99. La Cour en a déduit que serait incompatible avec les exigences inhérentes à la nature même du droit communautaire toute disposition d’un ordre juridique national ou toute pratique, législative, administrative ou judiciaire, qui aurait pour effet de diminuer l’efficacité du droit communautaire par le fait de refuser au juge compétent pour appliquer ce droit le pouvoir de faire, au moment même de cette application, tout ce qui est nécessaire pour écarter les dispositions législatives nationales formant éventuellement obstacle, même temporaire, à la pleine efficacité des normes communautaires (30).

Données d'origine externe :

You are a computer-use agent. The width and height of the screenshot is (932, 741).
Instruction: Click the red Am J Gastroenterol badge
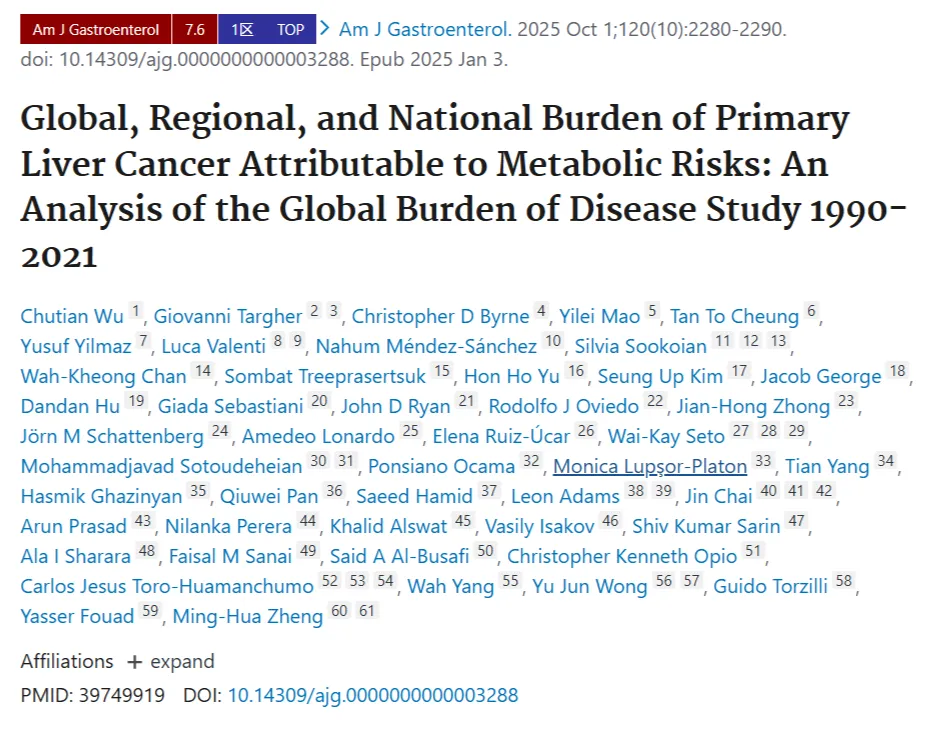[96, 29]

100. En outre, dans l’arrêt Factortame e.a. (31), la Cour a estimé que les exigences d’effectivité et d’application uniforme du droit communautaire conféraient au juge national le pouvoir de suspendre une disposition de son droit interne présumée incompatible avec le droit communautaire afin de garantir à titre provisoire les droits conférés par le traité alors même que sa législation nationale ne le lui permettait pas.
101. Il est bien évident qu’admettre qu’une règle de droit interne contraire à une norme communautaire directement applicable puisse continuer de recevoir application porte atteinte à l’application effective et uniforme du droit communautaire et, partant, au principe même de la primauté de ce droit.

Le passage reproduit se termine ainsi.